Iranian national, Shahrzad Mir-Qolikhan, who spent five years in US detention from 2007 to 2012, says she experienced awful conditions in American federal prisons.
In the fifth episode of a Press TV documentary titled Memories of a Witness: Inside US Federal Prisons, in which she recounted her ordeal, Mir-Qolikhan, now 36, said the hygienic conditions in the detention centers where she was held were disgusting.
She added that she was held for 18 months in Miamis Federal Detention Center (FDC) one of the US federal prisons in a dirty cell shared with other inmates.
Mir-Qolikhan said every time she was moved to a new detention center she experienced new unbearable conditions.
She recalled a cell the floor of which was covered with dirty toilet water, saying she had to sleep in these unimaginable conditions.
Mir-Qolikhan stated that prisoners were forced to clean the cells once a year or every two years just before official teams came to inspect the prison conditions.
She said the most precious part of her life was wasted in US prisons, noting that her twin girls, who were aged 10 back in 2007, desperately needed their mother.
Mir-Qolikhan was detained in the US on charges of attempting to smuggle night vision goggles to Iran.
Her former husband, Mahmoud Seif, had allegedly tried to export night vision goggles to Iran from Austria. In an earlier episode of the program, Mir-Qolikhan explained that she had accompanied Seif to Austria, where she served as his interpreter in 2004.

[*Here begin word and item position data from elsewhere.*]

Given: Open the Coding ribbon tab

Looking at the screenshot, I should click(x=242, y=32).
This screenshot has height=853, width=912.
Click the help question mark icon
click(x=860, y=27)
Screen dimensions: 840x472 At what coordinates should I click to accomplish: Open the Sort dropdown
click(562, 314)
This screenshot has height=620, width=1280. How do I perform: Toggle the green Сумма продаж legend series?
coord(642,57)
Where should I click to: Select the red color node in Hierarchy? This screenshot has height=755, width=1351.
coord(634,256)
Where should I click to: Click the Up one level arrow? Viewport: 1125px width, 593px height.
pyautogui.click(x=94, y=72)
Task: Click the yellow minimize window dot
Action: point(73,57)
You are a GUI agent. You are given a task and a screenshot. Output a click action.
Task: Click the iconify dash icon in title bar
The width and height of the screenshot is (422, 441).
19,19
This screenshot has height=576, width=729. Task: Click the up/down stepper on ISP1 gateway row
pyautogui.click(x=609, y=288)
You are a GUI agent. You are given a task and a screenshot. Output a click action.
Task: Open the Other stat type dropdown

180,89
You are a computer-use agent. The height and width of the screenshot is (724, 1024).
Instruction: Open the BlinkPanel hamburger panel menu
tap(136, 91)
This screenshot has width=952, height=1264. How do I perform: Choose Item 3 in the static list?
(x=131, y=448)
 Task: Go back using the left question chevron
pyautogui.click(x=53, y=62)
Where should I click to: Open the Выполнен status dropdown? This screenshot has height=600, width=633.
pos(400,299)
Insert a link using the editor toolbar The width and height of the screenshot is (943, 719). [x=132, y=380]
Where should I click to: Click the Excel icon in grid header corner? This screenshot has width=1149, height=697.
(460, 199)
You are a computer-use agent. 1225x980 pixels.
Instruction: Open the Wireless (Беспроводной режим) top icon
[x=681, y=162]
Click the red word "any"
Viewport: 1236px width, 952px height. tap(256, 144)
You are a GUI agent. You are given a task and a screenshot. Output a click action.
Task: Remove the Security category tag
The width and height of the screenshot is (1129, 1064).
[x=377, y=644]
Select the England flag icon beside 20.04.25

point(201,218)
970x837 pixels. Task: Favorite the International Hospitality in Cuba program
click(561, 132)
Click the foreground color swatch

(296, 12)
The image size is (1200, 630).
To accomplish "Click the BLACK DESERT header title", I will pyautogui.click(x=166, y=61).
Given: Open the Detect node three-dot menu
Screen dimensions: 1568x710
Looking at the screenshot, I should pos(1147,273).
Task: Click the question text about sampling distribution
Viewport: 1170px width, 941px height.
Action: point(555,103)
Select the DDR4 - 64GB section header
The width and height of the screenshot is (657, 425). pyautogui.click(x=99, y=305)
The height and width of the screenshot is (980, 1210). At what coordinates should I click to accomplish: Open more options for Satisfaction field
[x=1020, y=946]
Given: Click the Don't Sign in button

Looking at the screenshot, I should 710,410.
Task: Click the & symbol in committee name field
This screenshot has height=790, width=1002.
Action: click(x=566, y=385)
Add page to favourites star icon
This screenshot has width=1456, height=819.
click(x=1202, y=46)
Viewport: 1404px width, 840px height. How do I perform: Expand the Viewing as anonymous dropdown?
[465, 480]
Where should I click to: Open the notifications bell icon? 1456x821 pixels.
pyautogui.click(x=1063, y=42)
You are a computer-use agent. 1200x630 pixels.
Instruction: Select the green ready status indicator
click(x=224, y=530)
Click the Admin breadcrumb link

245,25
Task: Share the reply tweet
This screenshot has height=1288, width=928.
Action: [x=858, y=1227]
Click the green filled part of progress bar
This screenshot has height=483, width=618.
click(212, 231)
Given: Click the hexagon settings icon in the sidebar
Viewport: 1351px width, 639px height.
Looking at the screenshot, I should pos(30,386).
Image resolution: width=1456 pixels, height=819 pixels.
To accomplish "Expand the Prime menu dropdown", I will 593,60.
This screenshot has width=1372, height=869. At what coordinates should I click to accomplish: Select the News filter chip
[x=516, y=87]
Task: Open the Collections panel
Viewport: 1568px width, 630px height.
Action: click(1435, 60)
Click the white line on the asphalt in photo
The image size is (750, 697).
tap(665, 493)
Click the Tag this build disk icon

According to Mir-Qolikhan, she was arrested in the Austrian capital of Vienna based on a request from the US government and was held in a dreaded detention center in the Austrian capital for 28 days before she was released when the US government failed to provide any evidence of wrongdoing against her.
In the US, she was detained and sentenced to five years in prison by a Florida federal court in the absence of her husband.